In this context, it is pointless to wiggle about claiming that Cummings observed the letter of the rules. Such legalistic pedantry misses the point - that it is the spirit of the rules that matter. Raquel

This also explains Conservatives' disquiet. Some of them genuinely believe in the rule of law - the principle that laws apply to us all, which is part of the Golden Rule. For them, Cummings has broken a core moral principle.

One irony here is that Cummings should have been aware of all this. As he himself wrote:

Most of our politics is still conducted with the morality and the language of the simple primitive hunter-gatherer tribe...Our 'chimp politics' has an evolutionary logic: our powerful evolved instinct to conform to a group view is a flip-side of our evolved in-group solidarity.

Binmore points out that it was in tough times that norms of conformity were most strongly enforced, because it's then that survival requires them. Or as Marshall Sahlins put it:

During lean food seasons the incidence of generalized exchange should rise above average...Survival depends now upon a double-barrelled quickening of social solidarity and economic cooperation. The social and economic consolidation could conceivably progress to the maximum: normal reciprocal relations between households are suspended in favour of pooling of resources for the duration of emergency. (Stone Age Economics, p213-4)

Stone Age man's greater emphasis upon community and solidarity in hard times has a strong echo today.
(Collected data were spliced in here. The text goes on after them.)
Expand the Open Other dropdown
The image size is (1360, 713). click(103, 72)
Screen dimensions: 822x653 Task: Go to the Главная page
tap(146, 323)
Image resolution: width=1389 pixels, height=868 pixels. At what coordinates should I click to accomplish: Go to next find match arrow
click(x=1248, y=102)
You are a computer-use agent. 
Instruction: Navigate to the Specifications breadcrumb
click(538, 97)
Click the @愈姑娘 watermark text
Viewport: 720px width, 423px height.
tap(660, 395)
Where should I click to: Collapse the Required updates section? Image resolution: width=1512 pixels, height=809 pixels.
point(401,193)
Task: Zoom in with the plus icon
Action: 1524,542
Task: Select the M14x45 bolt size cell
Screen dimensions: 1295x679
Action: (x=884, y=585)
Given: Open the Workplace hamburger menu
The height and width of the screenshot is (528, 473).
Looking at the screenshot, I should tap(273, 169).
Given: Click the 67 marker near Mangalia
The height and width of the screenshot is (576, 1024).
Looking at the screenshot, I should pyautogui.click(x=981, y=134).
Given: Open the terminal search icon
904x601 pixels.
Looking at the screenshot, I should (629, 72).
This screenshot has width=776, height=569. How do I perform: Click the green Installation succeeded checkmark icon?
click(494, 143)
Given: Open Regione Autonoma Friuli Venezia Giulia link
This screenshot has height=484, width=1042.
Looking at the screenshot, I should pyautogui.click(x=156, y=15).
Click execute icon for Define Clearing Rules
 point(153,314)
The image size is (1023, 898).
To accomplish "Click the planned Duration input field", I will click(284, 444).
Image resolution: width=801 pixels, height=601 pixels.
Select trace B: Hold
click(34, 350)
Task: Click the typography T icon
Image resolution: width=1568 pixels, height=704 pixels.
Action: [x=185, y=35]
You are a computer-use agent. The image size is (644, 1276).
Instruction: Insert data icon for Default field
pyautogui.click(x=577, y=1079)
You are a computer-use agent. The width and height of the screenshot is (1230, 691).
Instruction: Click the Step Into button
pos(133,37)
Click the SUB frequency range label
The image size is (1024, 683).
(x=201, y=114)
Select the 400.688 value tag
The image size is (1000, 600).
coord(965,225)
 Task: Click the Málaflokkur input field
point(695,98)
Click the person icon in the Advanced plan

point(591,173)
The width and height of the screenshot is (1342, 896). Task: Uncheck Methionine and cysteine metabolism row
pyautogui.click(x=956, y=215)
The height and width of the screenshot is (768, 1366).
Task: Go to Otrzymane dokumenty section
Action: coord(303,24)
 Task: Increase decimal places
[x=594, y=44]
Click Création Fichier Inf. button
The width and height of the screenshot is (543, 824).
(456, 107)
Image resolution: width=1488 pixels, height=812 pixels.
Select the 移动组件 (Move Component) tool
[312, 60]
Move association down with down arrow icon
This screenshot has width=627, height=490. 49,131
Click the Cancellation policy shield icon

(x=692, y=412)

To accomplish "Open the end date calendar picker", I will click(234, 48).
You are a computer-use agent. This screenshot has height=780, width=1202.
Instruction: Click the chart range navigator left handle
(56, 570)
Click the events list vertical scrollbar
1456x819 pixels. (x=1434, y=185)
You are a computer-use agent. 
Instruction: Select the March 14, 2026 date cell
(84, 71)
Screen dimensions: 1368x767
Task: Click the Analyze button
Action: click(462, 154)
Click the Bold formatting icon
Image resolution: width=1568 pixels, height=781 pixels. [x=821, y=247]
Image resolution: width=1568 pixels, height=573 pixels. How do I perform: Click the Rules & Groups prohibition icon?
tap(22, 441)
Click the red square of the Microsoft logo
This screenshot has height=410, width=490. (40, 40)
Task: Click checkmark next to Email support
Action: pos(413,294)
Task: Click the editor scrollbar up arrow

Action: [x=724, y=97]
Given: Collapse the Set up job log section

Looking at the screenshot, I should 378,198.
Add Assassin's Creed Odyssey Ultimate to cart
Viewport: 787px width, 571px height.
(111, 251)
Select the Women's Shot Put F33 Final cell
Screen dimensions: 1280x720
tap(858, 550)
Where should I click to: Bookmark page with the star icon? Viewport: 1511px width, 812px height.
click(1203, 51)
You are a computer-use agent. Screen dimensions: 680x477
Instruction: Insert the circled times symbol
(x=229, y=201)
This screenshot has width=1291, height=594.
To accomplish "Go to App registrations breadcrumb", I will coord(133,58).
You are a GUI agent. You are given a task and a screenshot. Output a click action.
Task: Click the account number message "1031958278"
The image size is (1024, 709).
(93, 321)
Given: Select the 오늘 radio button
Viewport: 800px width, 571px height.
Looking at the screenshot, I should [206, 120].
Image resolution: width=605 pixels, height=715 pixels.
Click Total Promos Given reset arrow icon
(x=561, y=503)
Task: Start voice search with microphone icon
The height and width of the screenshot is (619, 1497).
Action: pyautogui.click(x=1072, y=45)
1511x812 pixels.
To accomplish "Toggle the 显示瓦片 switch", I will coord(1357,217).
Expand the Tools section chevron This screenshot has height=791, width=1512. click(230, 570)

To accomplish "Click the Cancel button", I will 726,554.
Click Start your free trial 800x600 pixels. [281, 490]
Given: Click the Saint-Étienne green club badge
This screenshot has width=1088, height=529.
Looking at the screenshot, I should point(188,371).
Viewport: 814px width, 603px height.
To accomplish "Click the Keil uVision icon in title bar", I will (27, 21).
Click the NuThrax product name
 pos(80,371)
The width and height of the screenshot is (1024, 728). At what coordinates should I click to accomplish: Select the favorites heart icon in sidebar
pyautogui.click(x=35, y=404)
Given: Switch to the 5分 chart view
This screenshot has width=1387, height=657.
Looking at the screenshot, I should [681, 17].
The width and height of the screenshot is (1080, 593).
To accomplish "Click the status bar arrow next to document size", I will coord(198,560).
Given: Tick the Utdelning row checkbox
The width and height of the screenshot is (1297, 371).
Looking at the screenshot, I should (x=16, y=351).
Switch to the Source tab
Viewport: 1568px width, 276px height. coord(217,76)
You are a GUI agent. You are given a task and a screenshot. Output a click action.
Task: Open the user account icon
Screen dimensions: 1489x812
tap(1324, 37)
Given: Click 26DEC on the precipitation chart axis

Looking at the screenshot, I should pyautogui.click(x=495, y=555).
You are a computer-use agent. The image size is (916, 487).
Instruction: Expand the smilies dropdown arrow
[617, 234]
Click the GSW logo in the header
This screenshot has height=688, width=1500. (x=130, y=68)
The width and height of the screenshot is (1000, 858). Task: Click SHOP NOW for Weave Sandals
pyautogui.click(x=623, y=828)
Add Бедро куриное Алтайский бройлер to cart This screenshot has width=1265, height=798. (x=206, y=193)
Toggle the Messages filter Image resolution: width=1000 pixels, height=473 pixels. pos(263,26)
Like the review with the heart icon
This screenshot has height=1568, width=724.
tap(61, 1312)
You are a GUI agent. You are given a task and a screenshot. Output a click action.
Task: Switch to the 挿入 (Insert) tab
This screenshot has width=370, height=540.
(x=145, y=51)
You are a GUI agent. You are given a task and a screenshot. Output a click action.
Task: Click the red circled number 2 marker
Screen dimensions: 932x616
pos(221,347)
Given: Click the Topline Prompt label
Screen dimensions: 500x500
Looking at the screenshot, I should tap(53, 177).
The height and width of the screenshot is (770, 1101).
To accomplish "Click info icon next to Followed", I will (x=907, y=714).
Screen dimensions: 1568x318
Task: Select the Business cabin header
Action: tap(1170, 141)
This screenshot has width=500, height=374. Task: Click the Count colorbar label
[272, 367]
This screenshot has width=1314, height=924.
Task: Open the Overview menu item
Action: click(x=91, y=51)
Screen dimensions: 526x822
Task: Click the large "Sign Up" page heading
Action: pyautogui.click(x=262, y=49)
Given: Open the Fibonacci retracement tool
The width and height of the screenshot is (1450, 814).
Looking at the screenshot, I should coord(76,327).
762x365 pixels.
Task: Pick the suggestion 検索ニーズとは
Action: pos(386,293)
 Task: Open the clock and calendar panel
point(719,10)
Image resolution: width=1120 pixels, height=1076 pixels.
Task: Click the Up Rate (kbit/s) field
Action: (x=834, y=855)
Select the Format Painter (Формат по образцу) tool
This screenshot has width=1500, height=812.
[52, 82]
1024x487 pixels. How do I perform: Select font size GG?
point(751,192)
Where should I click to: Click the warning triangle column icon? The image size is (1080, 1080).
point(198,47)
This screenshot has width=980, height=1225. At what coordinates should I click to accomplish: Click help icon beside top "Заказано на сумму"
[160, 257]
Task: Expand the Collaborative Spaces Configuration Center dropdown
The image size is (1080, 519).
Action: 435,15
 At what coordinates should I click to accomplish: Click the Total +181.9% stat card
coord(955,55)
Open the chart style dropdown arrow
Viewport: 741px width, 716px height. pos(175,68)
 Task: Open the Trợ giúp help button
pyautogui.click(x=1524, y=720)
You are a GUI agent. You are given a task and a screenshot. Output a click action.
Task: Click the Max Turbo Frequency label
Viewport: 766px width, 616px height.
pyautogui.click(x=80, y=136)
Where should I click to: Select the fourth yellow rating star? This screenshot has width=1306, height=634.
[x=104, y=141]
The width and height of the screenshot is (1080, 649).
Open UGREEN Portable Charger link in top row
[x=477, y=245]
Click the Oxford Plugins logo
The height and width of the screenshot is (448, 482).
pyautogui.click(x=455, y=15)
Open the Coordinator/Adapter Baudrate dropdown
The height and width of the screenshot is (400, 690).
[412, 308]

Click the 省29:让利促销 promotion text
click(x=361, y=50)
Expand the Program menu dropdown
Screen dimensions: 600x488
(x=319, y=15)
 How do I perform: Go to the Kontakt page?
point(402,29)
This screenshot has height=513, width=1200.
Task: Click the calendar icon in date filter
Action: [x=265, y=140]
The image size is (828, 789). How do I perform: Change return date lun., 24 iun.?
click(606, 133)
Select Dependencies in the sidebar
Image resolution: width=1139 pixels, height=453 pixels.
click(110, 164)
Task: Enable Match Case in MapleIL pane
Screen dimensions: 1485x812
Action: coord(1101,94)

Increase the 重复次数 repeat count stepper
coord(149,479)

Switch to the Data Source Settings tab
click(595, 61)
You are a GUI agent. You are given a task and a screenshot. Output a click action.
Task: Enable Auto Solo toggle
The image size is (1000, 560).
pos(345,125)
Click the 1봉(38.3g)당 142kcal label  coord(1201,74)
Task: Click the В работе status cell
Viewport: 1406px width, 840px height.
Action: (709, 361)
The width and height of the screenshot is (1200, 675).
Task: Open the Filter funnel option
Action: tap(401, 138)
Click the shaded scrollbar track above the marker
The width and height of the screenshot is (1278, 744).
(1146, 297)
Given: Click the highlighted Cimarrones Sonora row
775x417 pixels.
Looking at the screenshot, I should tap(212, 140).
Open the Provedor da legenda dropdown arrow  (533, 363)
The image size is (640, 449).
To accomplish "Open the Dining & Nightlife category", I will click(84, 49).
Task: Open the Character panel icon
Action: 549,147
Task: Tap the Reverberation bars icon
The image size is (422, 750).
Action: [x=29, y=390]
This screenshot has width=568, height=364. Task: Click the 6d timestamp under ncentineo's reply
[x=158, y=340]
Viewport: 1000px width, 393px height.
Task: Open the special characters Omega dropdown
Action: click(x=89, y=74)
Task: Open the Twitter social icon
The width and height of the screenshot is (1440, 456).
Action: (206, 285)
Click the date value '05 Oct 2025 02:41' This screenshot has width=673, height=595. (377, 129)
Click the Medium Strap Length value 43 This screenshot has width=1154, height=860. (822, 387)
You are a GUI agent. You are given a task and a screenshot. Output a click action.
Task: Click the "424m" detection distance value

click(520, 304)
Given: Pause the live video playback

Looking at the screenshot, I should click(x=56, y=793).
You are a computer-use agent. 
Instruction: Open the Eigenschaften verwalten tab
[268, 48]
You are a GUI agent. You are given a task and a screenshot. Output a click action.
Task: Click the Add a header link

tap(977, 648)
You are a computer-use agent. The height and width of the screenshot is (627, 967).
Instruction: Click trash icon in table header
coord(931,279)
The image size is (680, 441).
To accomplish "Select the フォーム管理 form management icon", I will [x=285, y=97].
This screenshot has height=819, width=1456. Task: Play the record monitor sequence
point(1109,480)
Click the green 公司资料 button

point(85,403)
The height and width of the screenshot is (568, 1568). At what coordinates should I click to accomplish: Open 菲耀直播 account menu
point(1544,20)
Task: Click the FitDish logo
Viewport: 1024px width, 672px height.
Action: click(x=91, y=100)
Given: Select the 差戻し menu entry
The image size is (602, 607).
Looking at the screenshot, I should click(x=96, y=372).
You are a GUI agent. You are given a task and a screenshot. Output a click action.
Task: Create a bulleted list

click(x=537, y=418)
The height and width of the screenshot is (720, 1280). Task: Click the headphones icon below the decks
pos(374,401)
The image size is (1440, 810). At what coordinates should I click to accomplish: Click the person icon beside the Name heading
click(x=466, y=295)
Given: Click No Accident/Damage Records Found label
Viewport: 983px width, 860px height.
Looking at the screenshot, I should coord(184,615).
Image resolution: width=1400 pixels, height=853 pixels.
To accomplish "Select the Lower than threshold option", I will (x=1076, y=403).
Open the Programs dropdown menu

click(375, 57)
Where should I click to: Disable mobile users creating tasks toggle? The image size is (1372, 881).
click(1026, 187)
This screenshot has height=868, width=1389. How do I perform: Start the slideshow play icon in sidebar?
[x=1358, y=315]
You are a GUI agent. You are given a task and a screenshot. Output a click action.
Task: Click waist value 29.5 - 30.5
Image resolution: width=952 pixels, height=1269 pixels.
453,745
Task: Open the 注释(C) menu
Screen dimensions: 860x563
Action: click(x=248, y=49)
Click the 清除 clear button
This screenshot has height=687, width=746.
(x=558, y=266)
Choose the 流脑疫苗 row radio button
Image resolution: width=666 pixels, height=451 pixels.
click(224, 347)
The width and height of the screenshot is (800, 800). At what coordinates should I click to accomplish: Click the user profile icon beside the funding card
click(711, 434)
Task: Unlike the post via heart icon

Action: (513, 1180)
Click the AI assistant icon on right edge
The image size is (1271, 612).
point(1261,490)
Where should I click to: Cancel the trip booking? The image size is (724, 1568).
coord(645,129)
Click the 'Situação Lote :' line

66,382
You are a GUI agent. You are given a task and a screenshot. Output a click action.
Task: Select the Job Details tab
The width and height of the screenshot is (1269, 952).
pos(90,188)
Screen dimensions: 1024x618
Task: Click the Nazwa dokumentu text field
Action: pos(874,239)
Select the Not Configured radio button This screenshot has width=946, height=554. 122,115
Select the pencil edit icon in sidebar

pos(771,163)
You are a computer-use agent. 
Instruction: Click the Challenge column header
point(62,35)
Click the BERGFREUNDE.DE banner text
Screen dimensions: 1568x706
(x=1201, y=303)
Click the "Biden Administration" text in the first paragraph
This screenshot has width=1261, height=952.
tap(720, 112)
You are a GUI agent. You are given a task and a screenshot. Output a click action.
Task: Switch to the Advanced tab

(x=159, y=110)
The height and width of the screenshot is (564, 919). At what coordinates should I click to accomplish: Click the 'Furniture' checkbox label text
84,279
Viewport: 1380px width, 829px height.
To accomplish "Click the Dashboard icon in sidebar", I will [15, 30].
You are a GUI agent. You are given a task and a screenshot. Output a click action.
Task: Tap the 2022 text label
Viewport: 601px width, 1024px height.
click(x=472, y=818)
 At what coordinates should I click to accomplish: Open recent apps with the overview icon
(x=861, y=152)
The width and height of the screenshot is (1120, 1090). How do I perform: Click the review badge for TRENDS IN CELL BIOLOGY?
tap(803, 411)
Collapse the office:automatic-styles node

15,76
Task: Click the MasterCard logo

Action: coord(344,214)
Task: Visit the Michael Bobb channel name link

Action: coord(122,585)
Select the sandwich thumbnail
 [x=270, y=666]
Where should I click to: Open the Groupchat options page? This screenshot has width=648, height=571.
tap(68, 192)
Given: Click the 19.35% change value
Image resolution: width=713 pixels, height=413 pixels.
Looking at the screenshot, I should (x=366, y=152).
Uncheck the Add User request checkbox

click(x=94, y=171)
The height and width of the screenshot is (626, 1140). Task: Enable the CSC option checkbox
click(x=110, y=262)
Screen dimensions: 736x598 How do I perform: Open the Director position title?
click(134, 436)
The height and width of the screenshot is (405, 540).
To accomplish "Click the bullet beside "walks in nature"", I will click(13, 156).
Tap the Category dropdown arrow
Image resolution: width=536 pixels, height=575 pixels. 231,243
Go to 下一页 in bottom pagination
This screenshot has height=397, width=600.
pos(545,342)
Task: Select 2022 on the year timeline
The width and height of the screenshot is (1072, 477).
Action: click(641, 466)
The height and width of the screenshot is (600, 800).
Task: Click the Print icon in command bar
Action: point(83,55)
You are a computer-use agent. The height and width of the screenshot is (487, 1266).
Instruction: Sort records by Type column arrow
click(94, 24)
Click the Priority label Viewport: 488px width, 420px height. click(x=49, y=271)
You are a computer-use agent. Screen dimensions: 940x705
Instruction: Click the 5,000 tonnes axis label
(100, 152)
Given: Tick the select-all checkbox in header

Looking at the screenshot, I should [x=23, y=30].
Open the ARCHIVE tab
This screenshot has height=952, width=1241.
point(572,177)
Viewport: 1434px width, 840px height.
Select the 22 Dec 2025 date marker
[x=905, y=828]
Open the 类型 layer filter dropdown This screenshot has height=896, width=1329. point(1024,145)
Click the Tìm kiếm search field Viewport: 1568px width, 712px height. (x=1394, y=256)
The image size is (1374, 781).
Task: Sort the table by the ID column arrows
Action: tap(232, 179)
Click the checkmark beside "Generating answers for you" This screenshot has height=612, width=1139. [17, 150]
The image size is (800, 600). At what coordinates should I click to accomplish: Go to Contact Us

Because we're all suffering from the lockdown, we even more than usual expect everyone to muck in together and so are hostile to defectors.

But it has for decades had another echo. As Ben Friedman showed, in recessions we become more intolerant of outsiders, as solidarity with our tribe increases.

Which leads to an exquisite irony. Having exploited that atavistic sense of heightened solidarity so well during the Brexit campaign, Mr Cummings is now a victim of it. He is being hoist by his own petard. It takes a heart of stone not to laugh.